Jake D Foster et al. Dis Colon Rectum. 2013 Jul.

Abstract

Background: Neoadjuvant long-course chemoradiotherapy is commonly used to improve the local control and resectability of locally advanced rectal cancer, with surgery performed after an interval of a number of weeks.

Objective: We report an evidence-based systematic review of published data supporting the optimal time to perform surgical resection after long-course neoadjuvant therapy.

Data sources: A systematic literature search was undertaken of the MEDLINE and Embase electronic databases from 1995 to 2012.

Study selection: English language articles were included that compared outcomes following rectal cancer surgery performed at different times after a long course of neoadjuvant radiation-based therapy.

Interventions: : Patients received a long course of neoadjuvant therapy followed by radical surgical resection after an interval period.

Main outcome measures: The rates of tumor response, R0 resection, sphincter preservation, surgical complications, and disease recurrence were the primary outcomes measured.

Results: Fifteen studies were identified: 1 randomized controlled trial, 1 prospective nonrandomized interventional study, and 13 observational studies. Studies compared time intervals that varied between <5 days and >12 weeks, with a large degree of variation in what the standard interval length was considered to be. Four of the 7 studies that reported rates of pathological complete response identified significantly higher rates with an extended interval between chemoradiotherapy and surgery; 3 of 8 studies demonstrated increased primary tumor downstaging with a longer interval. No significant differences have been consistently demonstrated in rates of surgical complications, sphincter preservation, or long-term recurrence and survival.

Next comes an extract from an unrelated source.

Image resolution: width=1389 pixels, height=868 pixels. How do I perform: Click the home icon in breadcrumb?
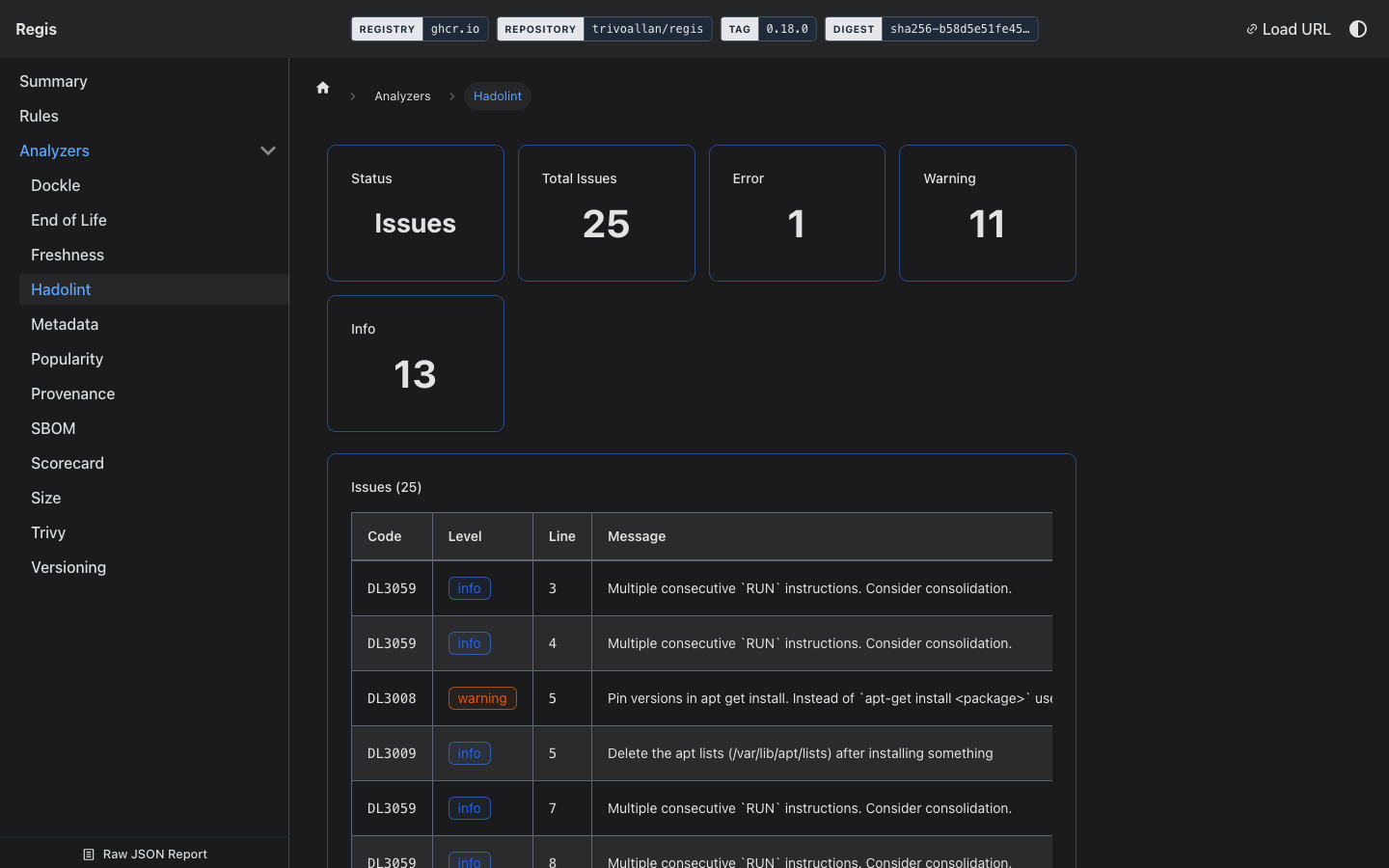tap(323, 88)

Limitations: Neoadjuvant regimes, indications for neoadjuvant therapy, and time intervals after chemoradiotherapy were heterogeneous between studies; consequently, meta-analysis could not be performed.

Conclusions: There is limited evidence to support decisions regarding when to resect rectal cancer following chemoradiotherapy. There may be benefits in prolonging the interval between chemoradiotherapy and surgery beyond the 6 to 8 weeks that is commonly practiced. However, outcomes need to be studied further in robust randomized studies.